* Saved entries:
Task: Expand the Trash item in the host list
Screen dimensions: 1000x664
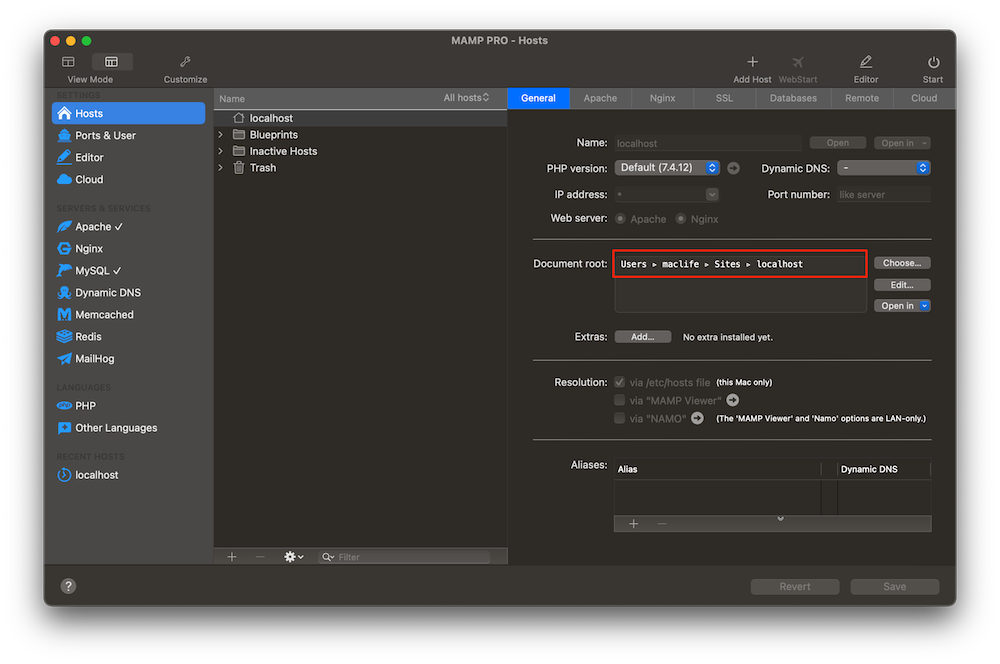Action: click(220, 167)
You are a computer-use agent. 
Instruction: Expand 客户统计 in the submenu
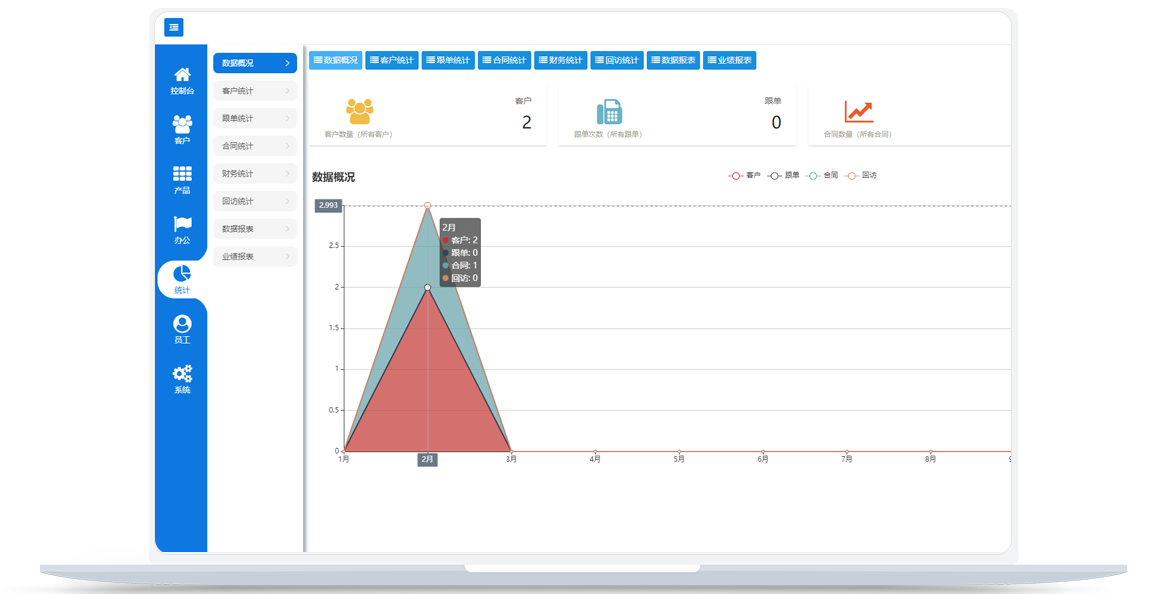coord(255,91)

* EXERCISE AIM:
Output each record exactly as it appears, but not the pictures.

* TASK RESPONSE:
Task: Expand the Trash item in the host list
Screen dimensions: 1000x664
Action: click(220, 167)
You are a computer-use agent. 
Instruction: Expand 客户统计 in the submenu
coord(255,91)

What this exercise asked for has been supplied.